E contro questo imbecille viennese, portatore malato della peste psicanalitica, citato e ricitato in ogni luogo come “il più grande pensatore del ‘900”, contro Freud che non ha fatto altro che transcodificare un credo millenario creato da pochi per la schiavitù di molti, a poco servono le parole dimenticate del premio Nobel Rita Levi Montalcini che nell’aprile del 1996 affermò: «Non esiste il gene della aggressività: nel nostro patrimonio genetico non c’è nulla che ci può portare ad uccidere o aggredire un nostro simile. L’aggressività esiste in tutte le specie animali e quindi anche nell’uomo ma essa dipende dalle condizioni ambientali».

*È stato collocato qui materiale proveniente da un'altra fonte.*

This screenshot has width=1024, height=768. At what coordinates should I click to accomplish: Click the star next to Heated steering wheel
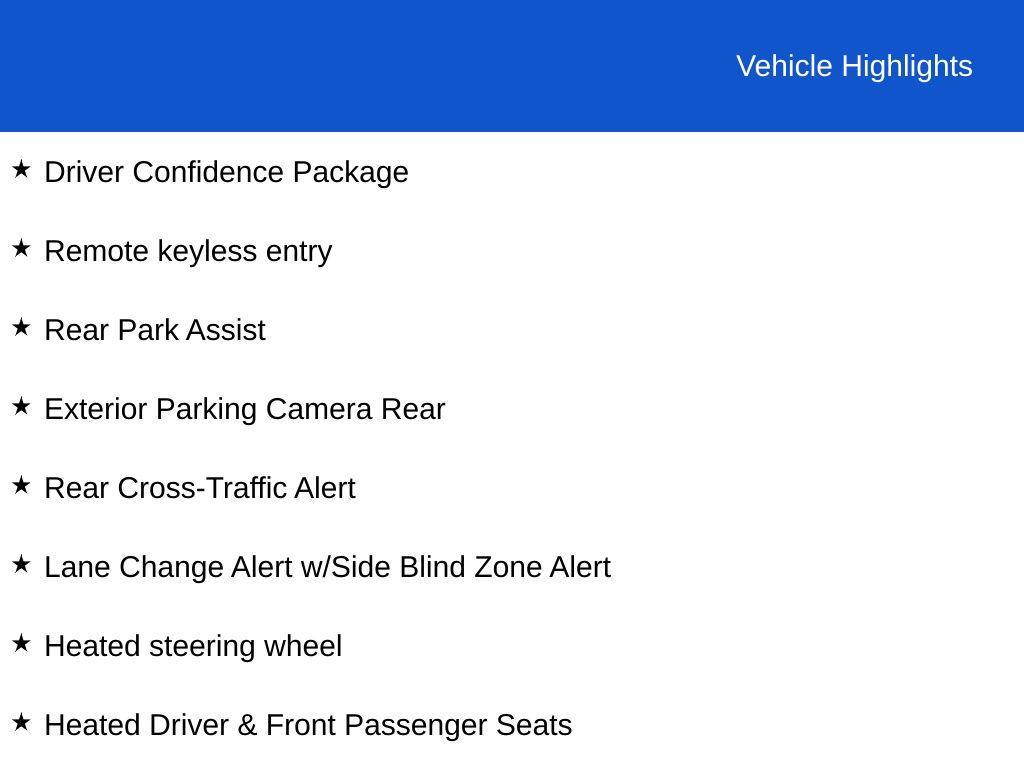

Si diventa violenti e stupidi se l’ambiente umano in cui sviluppiamo il nostro pensiero dalla nascita in poi, ci delude facendoci perdere la naturale speranza di un rapporto interumano valido con cui realizzare la propria nascita e quindi dare un senso alla propria esistenza. Il neonato, il bambino, l’adolescente che sente la propria esistenza umana, in quanto tale, totalmente e incondizionatamente accettata dall’altro da sé, non penserà mai che per vivere in società deve prevalere, prevaricare, vincere, uccidere, violentare, appropriarsi con violenza di ciò che non gli appartiene… costi quel che costi.